A common problem with some production systems that integrate with legacy systems is that its not easy to create a desired health check by sending requests to the backend with test data to verify connectivity or validation.
The idea of this library is to wrap methods with the @LiveCheck
annotation to catch any exceptions thrown from the method and
report on it (within threshold limits).
The key benefit being that we don't need to send test data as we are using our real customer requests to monitor the system, but herein lies its limitation - without requests we cannot monitor as expected so this process will only work for systems that usually have a guarantee of more than 0 requests per period.
Currently this is in beta testing on some production systems to see if it works as expected. There are many enhancements that can be done but only if value is identified.
There is a also support for existing Spring Healthchecks with the @IndicatorCheck
and if desired a TaskedHealthIndicator
with will schedule a
standard Spring Healthcheck to run at regular intervals without an endpoint call.
Any request to the health endpoint /__health
will be cached and not hit backend services directly thus reducing any DDOS
attacks crippling services.
When a failure is detected it is added to an internal array (for just that check) - this is visible in the check output.

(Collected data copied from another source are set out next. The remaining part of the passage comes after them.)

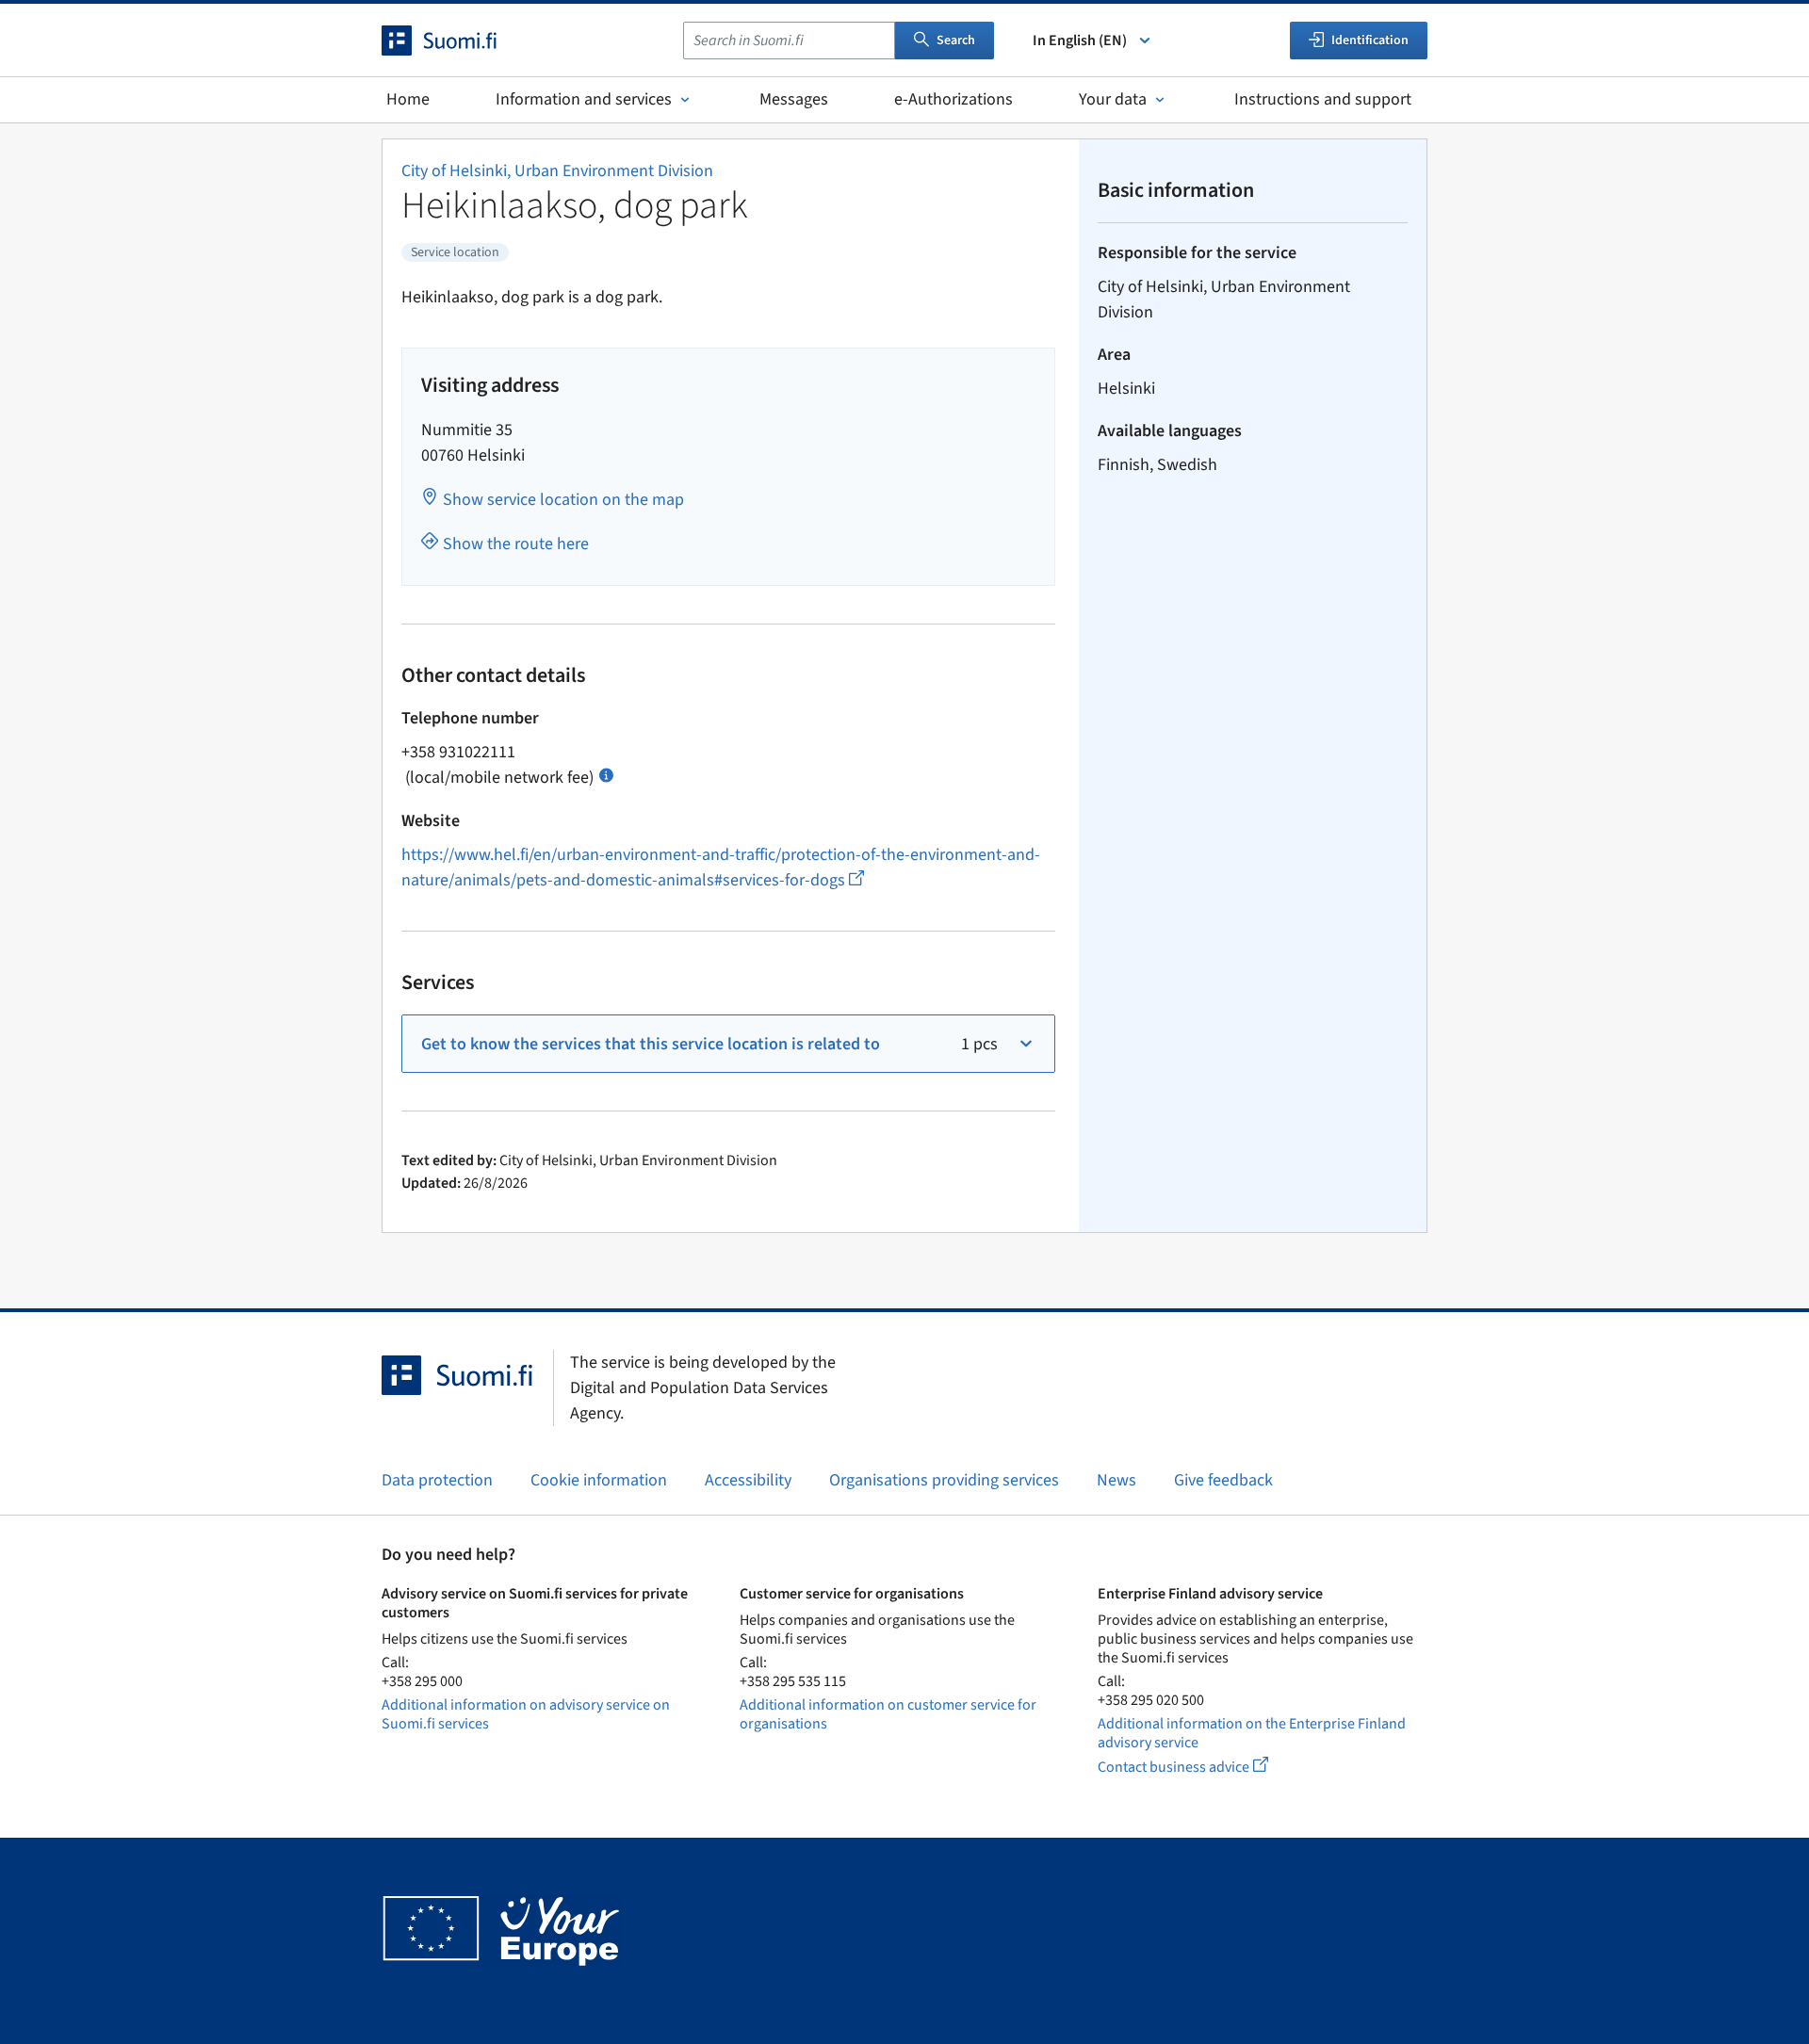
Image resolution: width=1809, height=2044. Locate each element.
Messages (793, 99)
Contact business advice (1200, 1766)
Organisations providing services (944, 1480)
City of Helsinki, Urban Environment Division (557, 171)
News (1116, 1480)
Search (956, 40)
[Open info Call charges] (606, 774)
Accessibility (748, 1480)
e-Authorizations (953, 99)
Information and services (584, 99)
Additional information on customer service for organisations (888, 1714)
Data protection (437, 1480)
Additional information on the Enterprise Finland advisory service (1252, 1733)
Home (408, 99)
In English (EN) (1080, 40)
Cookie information (598, 1480)
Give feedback (1223, 1480)
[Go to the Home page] (456, 40)
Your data (1113, 99)
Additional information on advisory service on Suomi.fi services (526, 1714)
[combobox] (789, 40)
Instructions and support (1322, 99)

That failure will stay there until it either expires or its rolled out by additional failures - the settings for the length and expiry length are detailed below.
Once the number of failures in the array hits the alert threshold (see below) then it will set the ok
status to false.
Only once the the failures drop below the threshold will it revert back to true.
Ensure you component scan the live check packages:
@ComponentScan(basePackages = {"com.your.package", "com.monkat.health"})
Create a new Spring configuration
@Configuration
public class HealthCheckConfiguration {
@Bean
public LiveCheckConfiguration getLiveCheckConfiguration() {
return new LiveCheckStartup()
.setupLiveCheck(LiveCheckConfiguration.class.getResourceAsStream("/health.yml"));
}
@Bean
public LiveCheckService getLiveCheckService(LiveCheckConfiguration liveCheckConfiguration, @Autowired(required = false) List<TaskedHealthIndicator> healthChecks) {
return new LiveCheckService(liveCheckConfiguration, healthChecks);
}
}
Create a healthcheck YAML configuration file - it has the format:
name: //Your service name
systemId: //A unique identifier of your service (no spaces)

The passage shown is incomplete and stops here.